The move comes amid reports that global miners have come to a quarterly pricing system for their ore and have already signed price agreements with some Asian mills over $110 a ton under April-June contracts, more than twice last year's fixed price.

"A long-term system should still be the foundation, because it has provided a stable and predictable cost environment for both buyers and suppliers," Yang said.

He also said China's iron ore market has improved its position this year, with imports dropping to 50-60 percent from 70 percent previously. The iron ore supplying nations increased from 10 countries to 20.

China's steel lobby, China Iron and Steel Association (CISA) also claimed that the big three are monopolizing prices.

"The three giant miners have been using their position to control prices at unreasonably high levels, putting global steel mills in a difficult situation," said Luo Bingsheng, vice-chairman of CISA, at an iron ore conference on Thursday.

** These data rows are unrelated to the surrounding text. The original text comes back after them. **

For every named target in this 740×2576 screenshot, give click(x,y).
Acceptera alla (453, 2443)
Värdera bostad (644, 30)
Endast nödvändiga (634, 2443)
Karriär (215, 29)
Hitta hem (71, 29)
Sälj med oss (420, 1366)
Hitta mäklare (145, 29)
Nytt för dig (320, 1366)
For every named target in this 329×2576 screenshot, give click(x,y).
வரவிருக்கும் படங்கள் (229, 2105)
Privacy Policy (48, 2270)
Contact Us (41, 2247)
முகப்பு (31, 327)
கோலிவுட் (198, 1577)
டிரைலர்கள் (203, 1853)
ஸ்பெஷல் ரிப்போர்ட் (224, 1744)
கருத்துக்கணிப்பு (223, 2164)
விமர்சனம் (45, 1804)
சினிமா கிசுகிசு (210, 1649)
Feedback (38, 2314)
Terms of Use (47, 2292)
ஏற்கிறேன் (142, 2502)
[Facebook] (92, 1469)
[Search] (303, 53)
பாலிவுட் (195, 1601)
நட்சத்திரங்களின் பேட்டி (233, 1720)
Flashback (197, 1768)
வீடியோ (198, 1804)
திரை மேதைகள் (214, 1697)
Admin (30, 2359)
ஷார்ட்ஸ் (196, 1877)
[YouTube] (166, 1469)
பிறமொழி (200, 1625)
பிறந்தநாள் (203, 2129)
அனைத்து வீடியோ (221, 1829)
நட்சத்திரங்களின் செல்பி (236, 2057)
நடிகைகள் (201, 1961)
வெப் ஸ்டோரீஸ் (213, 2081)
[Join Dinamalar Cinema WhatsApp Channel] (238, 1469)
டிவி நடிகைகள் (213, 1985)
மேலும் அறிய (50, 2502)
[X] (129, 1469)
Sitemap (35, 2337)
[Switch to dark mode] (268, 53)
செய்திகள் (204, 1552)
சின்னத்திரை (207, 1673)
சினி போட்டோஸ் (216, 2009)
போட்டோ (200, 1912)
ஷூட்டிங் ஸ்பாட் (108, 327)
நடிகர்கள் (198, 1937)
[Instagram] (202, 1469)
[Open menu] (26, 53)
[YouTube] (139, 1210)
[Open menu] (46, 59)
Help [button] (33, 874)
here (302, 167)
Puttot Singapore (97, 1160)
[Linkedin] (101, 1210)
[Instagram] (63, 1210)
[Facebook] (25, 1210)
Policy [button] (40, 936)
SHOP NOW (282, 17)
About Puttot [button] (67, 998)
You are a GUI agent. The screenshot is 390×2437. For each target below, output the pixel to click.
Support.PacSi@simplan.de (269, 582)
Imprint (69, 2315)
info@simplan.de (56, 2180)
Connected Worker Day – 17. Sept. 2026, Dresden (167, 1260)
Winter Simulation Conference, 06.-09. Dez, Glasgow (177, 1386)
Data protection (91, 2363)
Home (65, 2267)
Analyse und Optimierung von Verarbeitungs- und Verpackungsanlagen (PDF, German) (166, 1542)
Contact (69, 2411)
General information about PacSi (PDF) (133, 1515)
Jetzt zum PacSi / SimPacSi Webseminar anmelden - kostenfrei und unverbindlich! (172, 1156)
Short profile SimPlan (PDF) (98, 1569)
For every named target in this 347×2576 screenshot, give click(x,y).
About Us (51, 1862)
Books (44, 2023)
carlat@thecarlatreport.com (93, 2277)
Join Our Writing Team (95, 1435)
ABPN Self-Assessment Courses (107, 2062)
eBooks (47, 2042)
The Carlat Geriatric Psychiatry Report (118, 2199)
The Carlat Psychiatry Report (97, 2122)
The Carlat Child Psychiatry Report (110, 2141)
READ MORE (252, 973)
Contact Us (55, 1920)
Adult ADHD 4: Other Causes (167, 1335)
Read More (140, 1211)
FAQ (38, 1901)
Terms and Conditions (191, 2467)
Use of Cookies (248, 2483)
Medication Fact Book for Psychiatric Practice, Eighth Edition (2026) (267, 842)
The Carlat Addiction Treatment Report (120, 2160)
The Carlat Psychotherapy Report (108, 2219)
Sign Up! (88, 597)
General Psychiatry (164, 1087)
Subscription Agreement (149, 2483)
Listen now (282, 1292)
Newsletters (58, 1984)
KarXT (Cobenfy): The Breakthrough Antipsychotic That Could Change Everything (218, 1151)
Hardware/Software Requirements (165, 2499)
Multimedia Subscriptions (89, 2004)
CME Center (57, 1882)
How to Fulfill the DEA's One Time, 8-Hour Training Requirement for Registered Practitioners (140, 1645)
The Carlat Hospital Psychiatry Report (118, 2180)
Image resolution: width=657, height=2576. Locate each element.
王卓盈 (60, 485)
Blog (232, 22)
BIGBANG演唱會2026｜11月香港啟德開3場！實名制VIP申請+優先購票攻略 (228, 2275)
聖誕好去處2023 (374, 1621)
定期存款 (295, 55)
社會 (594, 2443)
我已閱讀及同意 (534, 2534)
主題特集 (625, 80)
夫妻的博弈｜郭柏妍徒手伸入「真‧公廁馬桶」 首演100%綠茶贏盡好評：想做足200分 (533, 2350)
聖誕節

"Now, it is not price negotiations, it's that they fixed a price and you have to accept, if not, they cut off the supply," said Luo, who regards the move as an "ultimatum".

He also said the unregulated iron ore market has triggered excess imports and large stockpiles.

China, the world's largest iron ore consumer, should have imported 546 million tons of iron ore in 2009, while total imports reached 628 million tons, resulting in a stockpile of more than 80 million tons.

Imported iron ore rose by 18 percent to 155 million tons in the first quarter compared with a year earlier.

China's crude steel output stood at 50.3 million tons in February, up 22.5 percent year-on-year, while the country's steel output this year is expected to surge 10 percent from 2009.